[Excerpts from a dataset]
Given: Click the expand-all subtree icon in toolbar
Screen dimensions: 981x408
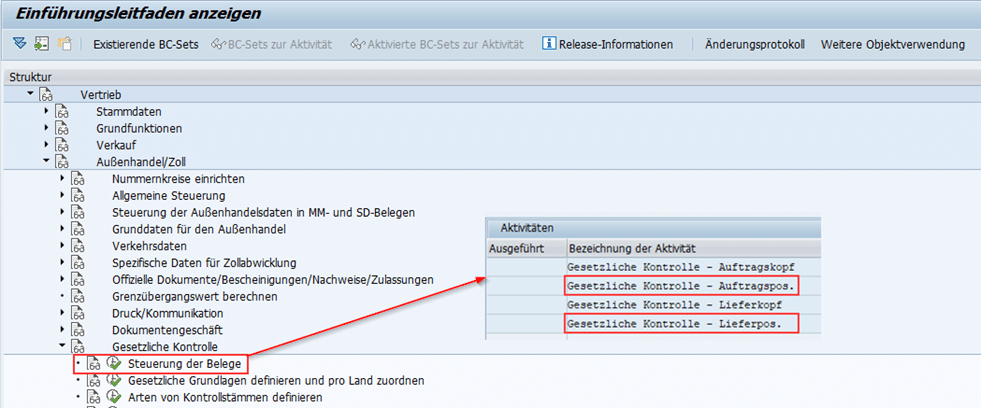Looking at the screenshot, I should 20,44.
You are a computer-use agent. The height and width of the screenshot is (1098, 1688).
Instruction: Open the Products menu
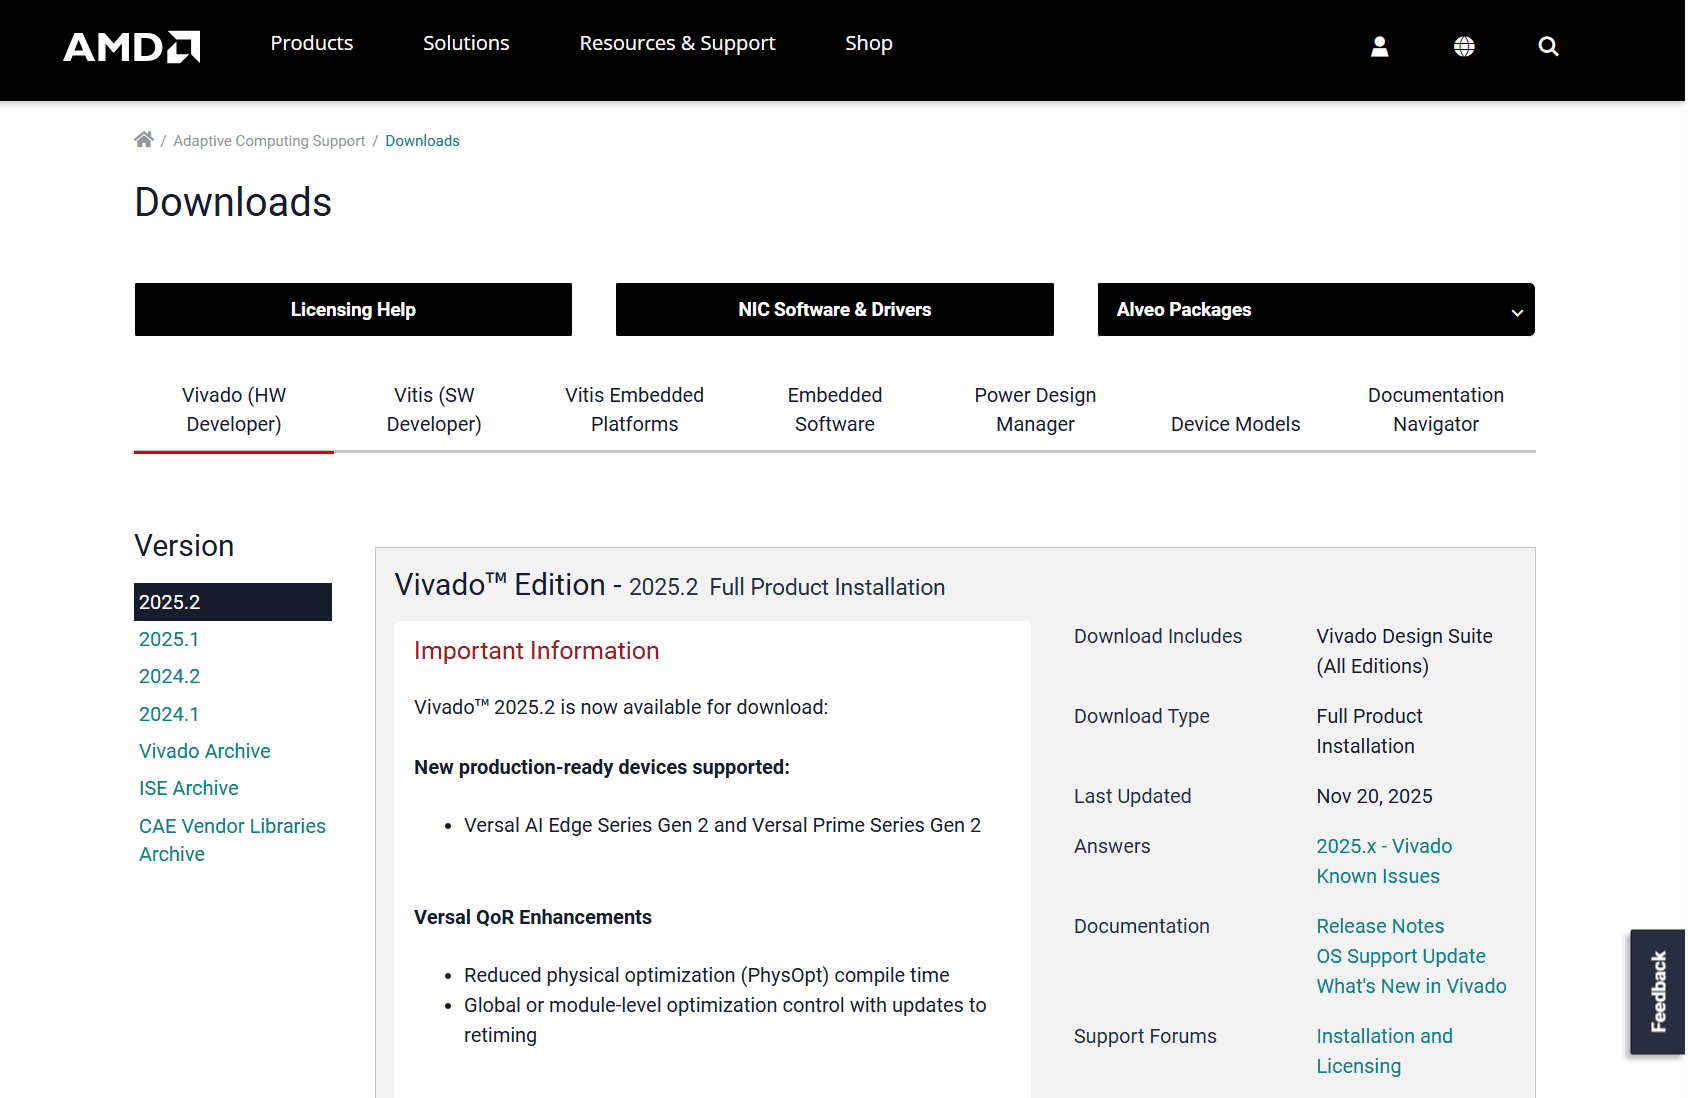[311, 43]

Task to carry out
Would you please output each record exactly, leaving the images out?

Response box
Given: Click the expand-all subtree icon in toolbar
Screen dimensions: 981x408
Looking at the screenshot, I should 20,44.
You are a computer-use agent. The height and width of the screenshot is (1098, 1688).
Instruction: Open the Products menu
[311, 43]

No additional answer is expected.